A separate, independent report by Teikoku Databank, a well-known credit research firm, previously cast doubt on Kato Pleasure’s business. The report, dated October 2011, said Kato Pleasure had an account with one small credit union in Osaka but appeared to have none at a major Japanese financial organization. That is generally a rarity for an established business in Japan and can be one sign of mafia ties, according to Hitoshi Suzuki, a lawyer who heads the anti-organized crime committee of the Daiichi Tokyo Bar Association. He cautioned that he was not familiar with the specifics of Kato Pleasure’s operations.

The report said Kato Pleasure had booked an operating loss of 9.2 million yen, or $118,000 in the early months of 2011. As a credit rating, the firm gave Kato Pleasure a failing grade of 39 points out of a possible 100.

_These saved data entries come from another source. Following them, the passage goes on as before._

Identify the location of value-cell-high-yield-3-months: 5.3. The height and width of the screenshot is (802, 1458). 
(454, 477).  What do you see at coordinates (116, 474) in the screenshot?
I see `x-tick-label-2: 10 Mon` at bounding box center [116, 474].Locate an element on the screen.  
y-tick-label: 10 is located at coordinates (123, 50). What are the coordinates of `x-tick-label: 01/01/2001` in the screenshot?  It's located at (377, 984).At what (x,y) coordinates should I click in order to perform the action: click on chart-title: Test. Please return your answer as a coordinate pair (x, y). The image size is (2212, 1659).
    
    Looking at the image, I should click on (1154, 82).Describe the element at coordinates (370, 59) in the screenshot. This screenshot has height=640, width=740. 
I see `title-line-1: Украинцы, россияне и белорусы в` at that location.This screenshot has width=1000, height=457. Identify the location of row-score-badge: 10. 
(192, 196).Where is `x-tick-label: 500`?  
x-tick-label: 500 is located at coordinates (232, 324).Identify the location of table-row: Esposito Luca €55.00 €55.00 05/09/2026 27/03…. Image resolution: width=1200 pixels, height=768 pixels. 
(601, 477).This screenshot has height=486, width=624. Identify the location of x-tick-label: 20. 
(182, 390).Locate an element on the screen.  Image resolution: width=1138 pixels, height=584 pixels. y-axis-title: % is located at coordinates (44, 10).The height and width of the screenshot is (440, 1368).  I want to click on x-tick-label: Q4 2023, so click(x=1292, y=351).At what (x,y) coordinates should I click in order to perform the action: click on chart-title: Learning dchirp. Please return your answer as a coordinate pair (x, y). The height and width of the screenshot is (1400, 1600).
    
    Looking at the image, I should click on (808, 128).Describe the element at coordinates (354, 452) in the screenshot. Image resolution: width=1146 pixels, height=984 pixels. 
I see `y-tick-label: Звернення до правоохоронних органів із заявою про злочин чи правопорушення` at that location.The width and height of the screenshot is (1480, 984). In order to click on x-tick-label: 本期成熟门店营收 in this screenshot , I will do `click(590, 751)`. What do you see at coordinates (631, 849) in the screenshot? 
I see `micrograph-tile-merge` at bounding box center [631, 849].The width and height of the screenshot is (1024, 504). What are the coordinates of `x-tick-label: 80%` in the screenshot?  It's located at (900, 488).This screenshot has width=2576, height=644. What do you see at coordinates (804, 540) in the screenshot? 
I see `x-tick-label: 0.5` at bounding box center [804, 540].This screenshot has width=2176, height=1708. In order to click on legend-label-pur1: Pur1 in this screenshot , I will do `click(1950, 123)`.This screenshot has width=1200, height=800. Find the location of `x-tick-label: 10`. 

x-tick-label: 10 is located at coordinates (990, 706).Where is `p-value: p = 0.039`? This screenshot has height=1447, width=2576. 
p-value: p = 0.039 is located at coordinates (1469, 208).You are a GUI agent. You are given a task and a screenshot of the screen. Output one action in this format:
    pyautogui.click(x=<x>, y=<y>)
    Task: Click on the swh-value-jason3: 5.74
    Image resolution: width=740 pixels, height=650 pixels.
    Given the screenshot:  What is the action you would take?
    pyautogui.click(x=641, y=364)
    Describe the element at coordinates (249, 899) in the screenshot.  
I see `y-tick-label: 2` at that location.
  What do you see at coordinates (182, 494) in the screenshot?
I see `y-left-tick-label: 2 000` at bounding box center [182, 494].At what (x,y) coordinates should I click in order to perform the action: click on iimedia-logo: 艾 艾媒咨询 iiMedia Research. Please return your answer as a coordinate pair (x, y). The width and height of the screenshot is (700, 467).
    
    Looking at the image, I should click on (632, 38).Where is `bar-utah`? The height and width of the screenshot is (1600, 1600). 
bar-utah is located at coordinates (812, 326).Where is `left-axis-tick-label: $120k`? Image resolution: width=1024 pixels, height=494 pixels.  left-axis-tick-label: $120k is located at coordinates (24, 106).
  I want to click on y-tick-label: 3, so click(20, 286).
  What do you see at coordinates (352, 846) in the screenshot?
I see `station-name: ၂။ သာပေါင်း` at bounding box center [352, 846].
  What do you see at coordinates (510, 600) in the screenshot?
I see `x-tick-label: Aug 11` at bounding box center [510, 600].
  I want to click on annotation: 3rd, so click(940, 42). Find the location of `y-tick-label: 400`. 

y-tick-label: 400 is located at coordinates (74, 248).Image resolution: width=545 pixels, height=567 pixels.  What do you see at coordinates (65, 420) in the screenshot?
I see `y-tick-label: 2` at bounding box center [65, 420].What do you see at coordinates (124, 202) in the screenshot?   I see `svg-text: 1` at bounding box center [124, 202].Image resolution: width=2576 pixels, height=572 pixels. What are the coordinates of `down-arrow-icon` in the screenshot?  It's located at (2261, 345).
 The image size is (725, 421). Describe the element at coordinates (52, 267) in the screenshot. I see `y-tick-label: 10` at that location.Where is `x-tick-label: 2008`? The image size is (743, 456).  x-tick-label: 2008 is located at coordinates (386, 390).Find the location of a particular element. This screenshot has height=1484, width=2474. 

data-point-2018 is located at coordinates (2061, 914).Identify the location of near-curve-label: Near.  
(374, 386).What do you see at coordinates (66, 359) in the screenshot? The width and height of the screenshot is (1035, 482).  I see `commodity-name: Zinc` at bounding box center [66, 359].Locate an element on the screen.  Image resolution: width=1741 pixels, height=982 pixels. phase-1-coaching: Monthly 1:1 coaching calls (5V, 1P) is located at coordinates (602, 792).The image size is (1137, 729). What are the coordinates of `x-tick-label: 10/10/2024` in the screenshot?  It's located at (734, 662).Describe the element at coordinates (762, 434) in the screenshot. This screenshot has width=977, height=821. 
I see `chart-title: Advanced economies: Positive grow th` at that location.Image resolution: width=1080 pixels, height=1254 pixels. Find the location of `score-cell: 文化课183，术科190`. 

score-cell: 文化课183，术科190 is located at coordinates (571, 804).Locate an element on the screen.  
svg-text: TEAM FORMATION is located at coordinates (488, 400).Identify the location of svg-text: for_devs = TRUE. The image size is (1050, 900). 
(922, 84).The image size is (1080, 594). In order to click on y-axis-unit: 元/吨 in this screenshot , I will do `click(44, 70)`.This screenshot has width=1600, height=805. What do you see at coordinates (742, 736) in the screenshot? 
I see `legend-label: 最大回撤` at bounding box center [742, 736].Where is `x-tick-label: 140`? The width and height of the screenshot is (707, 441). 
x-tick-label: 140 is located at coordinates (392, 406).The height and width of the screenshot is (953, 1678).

An official at Kato Pleasure’s headquarters in Tokyo, who identified himself only as Kawamoto, said on Monday that the company had “absolutely no links” with the Japanese mafia. He called the sale of the hotels “entirely valid” and said it intended to proceed “without a fuss.” When a reporter tried to ask more questions, he hung up. Further calls to the company’s main number went unanswered on Monday evening.

Katsuyuki Suezumi, an official in Osaka at the leisure hotels department of Orix, which brokered the sale, said he was not authorized to comment on the deal. A list of questions sent to Orix headquarters in Tokyo was not answered on Monday.